Count up every line of the data in which "Click" occurs. The reply is one number and nothing more.

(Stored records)
━━━━

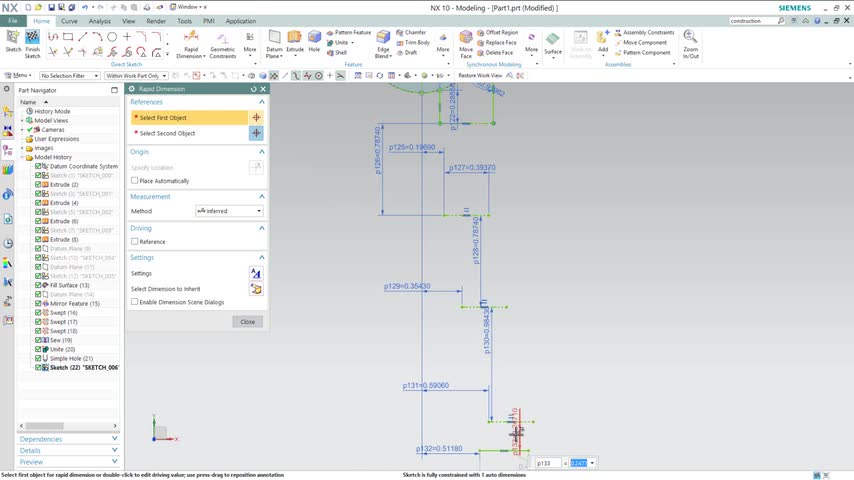Image resolution: width=854 pixels, height=480 pixels.
Task: Open dimension Settings icon in dialog
Action: coord(256,273)
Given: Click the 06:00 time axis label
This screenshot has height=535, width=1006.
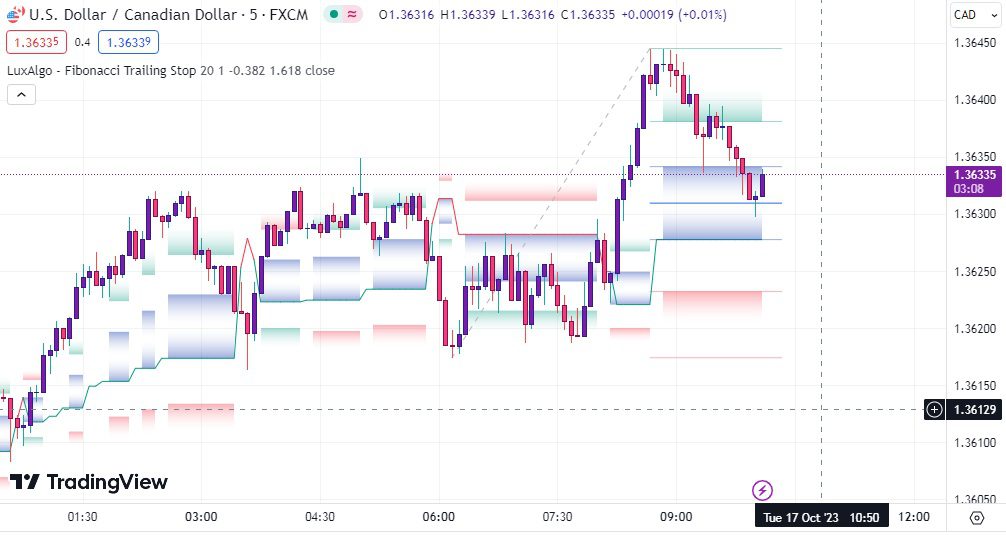Looking at the screenshot, I should point(439,517).
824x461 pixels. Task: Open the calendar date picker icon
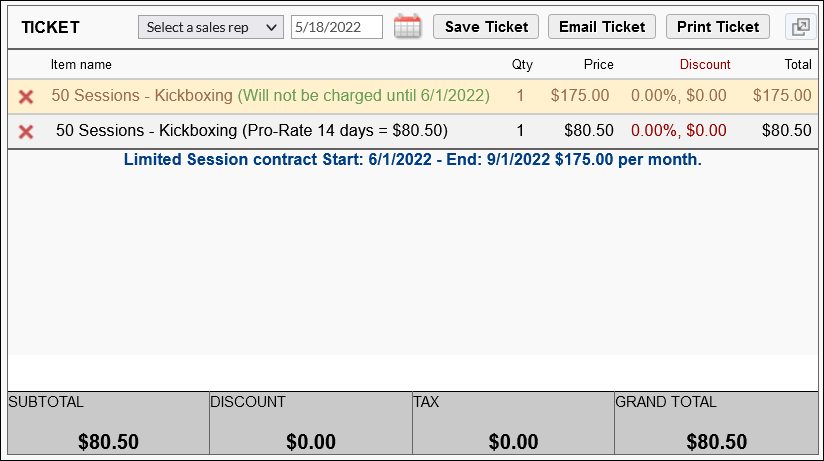(407, 27)

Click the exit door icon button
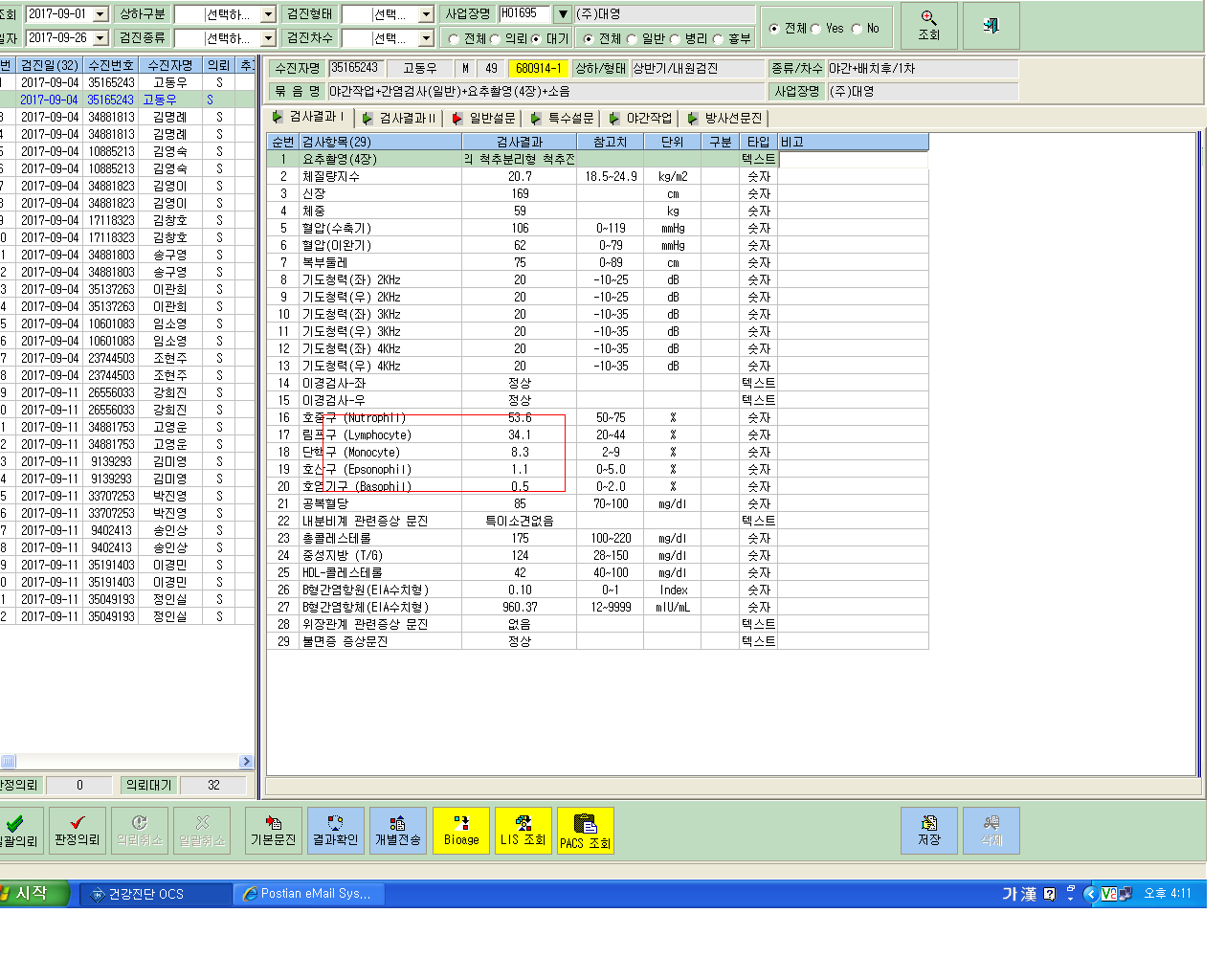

━━━━

## Task result
2